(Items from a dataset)
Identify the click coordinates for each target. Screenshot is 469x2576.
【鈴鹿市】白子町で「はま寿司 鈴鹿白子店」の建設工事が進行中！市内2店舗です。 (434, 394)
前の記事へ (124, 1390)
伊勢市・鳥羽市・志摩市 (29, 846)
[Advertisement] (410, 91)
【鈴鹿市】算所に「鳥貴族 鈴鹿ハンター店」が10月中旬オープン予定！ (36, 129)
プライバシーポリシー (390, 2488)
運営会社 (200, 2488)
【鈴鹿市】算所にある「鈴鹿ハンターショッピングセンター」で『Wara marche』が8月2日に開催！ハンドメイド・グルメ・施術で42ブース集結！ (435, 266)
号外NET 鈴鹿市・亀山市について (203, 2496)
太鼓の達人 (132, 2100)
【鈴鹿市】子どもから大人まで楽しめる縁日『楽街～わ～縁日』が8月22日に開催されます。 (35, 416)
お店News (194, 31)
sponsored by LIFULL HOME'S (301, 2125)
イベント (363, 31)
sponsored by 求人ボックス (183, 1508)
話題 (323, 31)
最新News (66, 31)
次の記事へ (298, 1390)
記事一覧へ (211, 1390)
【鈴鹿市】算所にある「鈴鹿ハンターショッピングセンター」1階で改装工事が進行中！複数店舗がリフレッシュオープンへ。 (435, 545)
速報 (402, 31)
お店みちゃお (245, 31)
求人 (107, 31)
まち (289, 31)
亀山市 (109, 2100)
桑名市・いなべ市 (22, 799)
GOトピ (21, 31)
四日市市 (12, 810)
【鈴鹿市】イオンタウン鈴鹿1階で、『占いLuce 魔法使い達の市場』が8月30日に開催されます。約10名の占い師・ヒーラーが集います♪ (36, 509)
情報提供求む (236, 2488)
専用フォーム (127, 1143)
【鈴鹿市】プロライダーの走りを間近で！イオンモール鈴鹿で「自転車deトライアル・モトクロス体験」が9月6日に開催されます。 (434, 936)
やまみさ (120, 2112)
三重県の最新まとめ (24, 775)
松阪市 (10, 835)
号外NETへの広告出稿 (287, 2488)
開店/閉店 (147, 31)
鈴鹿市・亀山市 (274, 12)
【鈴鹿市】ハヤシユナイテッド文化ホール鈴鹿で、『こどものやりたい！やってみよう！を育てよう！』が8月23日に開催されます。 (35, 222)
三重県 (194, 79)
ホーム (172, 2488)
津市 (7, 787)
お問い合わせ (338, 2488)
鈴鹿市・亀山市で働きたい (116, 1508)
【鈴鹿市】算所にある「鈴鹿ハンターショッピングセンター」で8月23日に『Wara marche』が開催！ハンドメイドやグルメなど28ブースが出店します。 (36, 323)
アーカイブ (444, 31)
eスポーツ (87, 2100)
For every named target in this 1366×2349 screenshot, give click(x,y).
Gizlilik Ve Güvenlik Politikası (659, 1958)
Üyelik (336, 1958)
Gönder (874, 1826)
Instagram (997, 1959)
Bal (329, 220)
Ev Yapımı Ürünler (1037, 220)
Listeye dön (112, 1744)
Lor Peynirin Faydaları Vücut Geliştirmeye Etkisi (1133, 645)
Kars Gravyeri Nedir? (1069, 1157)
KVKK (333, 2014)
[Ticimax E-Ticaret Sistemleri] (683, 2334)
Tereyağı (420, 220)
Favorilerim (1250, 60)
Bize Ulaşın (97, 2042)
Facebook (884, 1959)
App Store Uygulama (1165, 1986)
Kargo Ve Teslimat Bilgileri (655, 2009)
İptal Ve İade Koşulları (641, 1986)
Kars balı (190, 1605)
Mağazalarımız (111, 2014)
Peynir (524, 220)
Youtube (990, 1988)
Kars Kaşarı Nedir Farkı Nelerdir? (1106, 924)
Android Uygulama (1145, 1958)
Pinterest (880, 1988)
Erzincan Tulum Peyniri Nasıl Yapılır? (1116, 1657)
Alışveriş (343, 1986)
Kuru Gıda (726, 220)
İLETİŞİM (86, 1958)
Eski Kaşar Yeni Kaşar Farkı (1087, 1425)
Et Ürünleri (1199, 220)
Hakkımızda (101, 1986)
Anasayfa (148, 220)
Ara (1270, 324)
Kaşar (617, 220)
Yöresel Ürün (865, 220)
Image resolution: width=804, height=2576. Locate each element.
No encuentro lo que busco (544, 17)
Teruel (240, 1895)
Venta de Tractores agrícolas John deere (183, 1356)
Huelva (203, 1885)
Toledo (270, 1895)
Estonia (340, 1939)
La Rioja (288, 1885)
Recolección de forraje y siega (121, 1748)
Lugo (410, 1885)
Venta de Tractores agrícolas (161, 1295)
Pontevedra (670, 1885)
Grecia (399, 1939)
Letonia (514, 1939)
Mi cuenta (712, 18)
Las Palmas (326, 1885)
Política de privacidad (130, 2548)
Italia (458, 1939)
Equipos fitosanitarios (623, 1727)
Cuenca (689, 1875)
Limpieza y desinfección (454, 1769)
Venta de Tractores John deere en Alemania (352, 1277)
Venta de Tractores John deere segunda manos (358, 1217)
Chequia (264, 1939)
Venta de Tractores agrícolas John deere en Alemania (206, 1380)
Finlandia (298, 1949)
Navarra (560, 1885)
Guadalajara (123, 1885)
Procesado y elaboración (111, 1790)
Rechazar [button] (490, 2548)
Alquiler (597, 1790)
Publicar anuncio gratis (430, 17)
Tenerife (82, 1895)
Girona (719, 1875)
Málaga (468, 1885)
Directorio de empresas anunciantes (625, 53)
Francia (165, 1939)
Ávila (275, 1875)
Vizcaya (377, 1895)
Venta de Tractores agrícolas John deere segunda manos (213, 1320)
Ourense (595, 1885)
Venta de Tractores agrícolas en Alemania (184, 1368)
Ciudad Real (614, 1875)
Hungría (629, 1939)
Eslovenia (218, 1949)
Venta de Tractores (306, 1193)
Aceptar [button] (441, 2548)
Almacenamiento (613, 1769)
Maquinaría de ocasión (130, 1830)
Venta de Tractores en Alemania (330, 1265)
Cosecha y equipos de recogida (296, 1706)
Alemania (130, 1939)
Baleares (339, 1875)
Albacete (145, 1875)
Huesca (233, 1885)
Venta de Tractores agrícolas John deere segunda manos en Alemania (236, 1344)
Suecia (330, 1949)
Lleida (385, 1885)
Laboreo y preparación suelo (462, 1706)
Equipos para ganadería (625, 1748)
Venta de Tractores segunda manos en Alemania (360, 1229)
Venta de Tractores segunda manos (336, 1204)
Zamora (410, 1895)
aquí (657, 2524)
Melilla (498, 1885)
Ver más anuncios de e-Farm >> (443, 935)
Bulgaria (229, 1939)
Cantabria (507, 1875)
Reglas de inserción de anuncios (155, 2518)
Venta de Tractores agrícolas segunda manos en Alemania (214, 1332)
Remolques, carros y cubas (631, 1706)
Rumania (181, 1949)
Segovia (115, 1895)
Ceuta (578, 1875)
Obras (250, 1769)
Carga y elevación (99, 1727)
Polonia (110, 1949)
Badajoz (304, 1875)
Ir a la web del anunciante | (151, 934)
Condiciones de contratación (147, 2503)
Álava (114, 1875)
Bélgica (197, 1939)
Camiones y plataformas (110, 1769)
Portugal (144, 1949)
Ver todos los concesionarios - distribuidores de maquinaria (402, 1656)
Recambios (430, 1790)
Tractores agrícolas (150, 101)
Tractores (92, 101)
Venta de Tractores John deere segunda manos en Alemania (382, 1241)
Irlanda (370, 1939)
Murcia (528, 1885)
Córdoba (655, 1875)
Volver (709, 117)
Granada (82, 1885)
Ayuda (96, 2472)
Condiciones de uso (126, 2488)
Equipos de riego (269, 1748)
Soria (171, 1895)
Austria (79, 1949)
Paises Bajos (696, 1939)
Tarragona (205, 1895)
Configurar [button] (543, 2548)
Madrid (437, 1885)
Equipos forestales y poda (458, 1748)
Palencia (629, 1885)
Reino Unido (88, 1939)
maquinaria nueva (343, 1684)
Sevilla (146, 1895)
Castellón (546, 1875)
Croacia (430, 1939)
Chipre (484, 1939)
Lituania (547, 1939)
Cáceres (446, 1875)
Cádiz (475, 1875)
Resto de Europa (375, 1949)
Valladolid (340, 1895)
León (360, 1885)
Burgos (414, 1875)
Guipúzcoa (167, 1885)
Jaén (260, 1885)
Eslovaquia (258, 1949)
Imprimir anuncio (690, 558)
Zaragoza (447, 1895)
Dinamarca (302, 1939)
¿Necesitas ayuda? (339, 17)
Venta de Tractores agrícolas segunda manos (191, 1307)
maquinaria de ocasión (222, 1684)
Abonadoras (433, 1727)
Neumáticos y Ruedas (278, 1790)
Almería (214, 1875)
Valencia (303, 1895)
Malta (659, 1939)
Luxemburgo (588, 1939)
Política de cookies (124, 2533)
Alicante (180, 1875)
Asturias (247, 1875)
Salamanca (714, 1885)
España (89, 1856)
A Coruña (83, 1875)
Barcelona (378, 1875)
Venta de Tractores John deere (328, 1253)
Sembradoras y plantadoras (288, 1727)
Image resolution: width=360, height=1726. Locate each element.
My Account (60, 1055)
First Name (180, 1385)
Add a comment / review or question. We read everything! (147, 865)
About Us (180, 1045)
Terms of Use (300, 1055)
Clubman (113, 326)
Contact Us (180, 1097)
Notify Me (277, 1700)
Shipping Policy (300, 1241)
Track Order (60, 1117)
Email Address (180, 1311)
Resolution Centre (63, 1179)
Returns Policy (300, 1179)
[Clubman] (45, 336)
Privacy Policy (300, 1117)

■ Task to carry out ■
Copy the entries above exactly, but only from the line holding "Sevilla (146, 1895)" through the line holding "Alicante (180, 1875)", both included.

■ Answer section ■
Sevilla (146, 1895)
Castellón (546, 1875)
Croacia (430, 1939)
Chipre (484, 1939)
Lituania (547, 1939)
Cáceres (446, 1875)
Cádiz (475, 1875)
Resto de Europa (375, 1949)
Valladolid (340, 1895)
León (360, 1885)
Burgos (414, 1875)
Guipúzcoa (167, 1885)
Jaén (260, 1885)
Eslovaquia (258, 1949)
Imprimir anuncio (690, 558)
Zaragoza (447, 1895)
Dinamarca (302, 1939)
¿Necesitas ayuda? (339, 17)
Venta de Tractores agrícolas segunda manos (191, 1307)
maquinaria de ocasión (222, 1684)
Abonadoras (433, 1727)
Neumáticos y Ruedas (278, 1790)
Almería (214, 1875)
Valencia (303, 1895)
Malta (659, 1939)
Luxemburgo (588, 1939)
Política de cookies (124, 2533)
Alicante (180, 1875)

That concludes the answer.